_Data supplied_
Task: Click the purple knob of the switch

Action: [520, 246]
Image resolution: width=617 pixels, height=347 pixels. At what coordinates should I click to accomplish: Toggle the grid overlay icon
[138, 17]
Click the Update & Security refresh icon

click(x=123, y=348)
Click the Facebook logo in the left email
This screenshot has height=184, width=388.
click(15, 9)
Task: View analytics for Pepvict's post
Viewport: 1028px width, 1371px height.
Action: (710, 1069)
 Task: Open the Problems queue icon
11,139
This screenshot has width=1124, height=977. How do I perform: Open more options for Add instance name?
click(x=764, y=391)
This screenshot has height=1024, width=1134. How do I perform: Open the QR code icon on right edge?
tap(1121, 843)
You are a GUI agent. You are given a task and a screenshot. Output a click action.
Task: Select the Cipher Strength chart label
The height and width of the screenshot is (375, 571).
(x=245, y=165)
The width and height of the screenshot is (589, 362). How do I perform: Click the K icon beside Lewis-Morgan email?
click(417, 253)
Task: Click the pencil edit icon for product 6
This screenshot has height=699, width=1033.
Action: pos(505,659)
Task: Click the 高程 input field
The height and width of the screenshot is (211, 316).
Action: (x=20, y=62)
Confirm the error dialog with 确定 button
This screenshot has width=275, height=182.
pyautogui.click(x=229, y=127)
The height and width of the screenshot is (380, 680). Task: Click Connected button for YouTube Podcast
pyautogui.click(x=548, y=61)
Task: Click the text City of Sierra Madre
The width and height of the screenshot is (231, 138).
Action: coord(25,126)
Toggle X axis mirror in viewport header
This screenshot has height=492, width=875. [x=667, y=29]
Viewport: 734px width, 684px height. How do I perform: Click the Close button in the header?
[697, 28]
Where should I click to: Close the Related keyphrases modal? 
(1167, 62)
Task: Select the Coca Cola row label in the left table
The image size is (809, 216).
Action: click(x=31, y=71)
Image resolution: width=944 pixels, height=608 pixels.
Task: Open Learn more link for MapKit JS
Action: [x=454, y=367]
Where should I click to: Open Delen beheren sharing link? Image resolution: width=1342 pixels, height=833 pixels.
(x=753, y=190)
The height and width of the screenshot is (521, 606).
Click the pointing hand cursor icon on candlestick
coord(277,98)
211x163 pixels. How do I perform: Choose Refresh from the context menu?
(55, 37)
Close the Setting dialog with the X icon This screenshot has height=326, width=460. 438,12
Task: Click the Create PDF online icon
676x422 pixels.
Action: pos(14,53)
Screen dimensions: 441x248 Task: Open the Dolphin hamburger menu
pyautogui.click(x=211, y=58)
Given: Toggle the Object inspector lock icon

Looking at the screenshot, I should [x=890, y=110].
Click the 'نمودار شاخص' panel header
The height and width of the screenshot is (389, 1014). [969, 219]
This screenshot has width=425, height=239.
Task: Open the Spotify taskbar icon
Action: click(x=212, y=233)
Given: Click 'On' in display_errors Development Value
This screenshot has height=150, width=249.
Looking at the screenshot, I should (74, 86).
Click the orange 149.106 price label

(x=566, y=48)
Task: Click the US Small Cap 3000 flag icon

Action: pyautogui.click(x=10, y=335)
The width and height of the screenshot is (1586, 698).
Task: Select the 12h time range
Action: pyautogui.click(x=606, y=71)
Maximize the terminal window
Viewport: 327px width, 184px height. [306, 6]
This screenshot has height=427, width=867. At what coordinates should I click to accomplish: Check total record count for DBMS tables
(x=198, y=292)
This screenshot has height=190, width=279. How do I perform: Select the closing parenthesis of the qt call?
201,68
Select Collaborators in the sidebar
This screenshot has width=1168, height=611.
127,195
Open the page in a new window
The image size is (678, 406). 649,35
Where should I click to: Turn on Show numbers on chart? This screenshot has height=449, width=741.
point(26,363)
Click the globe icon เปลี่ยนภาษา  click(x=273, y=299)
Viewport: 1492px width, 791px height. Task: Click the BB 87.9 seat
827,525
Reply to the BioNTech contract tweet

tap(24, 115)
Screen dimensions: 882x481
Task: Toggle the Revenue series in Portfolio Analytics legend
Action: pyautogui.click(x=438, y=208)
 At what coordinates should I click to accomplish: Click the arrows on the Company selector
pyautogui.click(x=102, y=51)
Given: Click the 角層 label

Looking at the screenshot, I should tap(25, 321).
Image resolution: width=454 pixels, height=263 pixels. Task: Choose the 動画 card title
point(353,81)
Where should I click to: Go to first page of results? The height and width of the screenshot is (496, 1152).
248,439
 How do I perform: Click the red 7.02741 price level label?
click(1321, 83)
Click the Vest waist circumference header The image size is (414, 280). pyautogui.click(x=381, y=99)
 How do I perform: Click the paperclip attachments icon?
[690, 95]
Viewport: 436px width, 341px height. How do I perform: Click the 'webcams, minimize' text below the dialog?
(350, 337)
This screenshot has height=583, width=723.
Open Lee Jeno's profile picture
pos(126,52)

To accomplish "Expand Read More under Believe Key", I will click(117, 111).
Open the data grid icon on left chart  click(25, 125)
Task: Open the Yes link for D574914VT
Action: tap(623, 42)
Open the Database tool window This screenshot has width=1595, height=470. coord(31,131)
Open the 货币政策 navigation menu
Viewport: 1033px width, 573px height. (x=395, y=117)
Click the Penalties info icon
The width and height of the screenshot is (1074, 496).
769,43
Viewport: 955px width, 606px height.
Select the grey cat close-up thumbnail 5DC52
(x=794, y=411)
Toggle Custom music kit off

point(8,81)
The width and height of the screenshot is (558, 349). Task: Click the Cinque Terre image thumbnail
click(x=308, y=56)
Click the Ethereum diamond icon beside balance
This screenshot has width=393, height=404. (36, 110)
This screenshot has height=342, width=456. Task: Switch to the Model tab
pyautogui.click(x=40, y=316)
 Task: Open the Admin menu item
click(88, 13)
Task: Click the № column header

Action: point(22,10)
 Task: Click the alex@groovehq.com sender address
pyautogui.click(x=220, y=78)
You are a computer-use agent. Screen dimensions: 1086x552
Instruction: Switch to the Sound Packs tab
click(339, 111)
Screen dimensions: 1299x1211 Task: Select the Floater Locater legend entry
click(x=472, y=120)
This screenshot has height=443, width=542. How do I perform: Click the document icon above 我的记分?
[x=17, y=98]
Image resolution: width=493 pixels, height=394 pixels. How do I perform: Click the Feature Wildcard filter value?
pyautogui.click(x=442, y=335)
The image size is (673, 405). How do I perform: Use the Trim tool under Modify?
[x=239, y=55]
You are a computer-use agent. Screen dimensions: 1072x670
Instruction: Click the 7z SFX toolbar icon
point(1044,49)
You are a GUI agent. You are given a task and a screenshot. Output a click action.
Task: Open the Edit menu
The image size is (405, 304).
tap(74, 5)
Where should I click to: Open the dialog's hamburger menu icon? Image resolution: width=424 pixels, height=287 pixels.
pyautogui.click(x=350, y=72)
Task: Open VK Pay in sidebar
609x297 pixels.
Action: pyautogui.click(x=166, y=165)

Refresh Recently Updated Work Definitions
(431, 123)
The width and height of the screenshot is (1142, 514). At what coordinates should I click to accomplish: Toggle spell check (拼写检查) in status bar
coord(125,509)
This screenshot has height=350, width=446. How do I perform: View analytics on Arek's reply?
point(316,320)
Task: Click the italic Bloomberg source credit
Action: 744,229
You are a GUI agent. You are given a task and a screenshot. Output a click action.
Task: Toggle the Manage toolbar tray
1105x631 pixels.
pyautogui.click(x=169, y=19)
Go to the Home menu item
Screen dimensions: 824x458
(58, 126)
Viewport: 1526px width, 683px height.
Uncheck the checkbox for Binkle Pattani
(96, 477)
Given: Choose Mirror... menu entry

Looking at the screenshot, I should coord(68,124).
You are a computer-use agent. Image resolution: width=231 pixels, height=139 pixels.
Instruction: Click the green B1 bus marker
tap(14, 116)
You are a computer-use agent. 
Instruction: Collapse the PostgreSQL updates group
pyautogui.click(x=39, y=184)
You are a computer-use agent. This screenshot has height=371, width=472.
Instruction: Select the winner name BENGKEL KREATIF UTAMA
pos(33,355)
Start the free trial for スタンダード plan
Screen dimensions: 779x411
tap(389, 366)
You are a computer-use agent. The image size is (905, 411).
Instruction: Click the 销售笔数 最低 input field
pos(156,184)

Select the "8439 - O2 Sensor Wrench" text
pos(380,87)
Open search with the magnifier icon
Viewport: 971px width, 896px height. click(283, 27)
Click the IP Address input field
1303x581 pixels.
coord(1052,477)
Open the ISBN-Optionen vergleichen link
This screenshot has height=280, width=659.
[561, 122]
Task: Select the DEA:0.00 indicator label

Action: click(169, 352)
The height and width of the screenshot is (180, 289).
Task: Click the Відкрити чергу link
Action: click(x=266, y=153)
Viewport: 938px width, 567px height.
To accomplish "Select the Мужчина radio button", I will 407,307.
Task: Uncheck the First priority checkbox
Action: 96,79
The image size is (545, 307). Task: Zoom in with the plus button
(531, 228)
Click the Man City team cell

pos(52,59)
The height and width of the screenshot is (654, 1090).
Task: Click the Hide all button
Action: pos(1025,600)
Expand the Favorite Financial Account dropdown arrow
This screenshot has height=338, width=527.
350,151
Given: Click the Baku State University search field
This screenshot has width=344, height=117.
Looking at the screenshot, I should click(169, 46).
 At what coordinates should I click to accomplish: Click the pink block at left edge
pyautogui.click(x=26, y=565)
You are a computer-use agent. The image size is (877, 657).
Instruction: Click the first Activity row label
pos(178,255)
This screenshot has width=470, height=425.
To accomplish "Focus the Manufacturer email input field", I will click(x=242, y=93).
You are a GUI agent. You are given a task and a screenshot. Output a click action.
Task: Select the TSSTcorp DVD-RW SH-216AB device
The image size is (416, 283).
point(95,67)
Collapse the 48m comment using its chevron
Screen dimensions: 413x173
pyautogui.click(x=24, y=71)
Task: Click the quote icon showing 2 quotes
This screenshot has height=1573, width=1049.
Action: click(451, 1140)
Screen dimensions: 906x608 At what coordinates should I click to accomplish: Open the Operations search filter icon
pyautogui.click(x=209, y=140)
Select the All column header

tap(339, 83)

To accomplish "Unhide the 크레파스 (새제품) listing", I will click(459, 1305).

_Exercise brief_
Each line from the first line of the entries up to and including the line containing "Task: View analytics for Pepvict's post" should be transcribed exactly, with all other lines left out.

_Solved problem_
Task: Click the purple knob of the switch

Action: [520, 246]
Image resolution: width=617 pixels, height=347 pixels. At what coordinates should I click to accomplish: Toggle the grid overlay icon
[138, 17]
Click the Update & Security refresh icon

click(x=123, y=348)
Click the Facebook logo in the left email
This screenshot has height=184, width=388.
click(15, 9)
Task: View analytics for Pepvict's post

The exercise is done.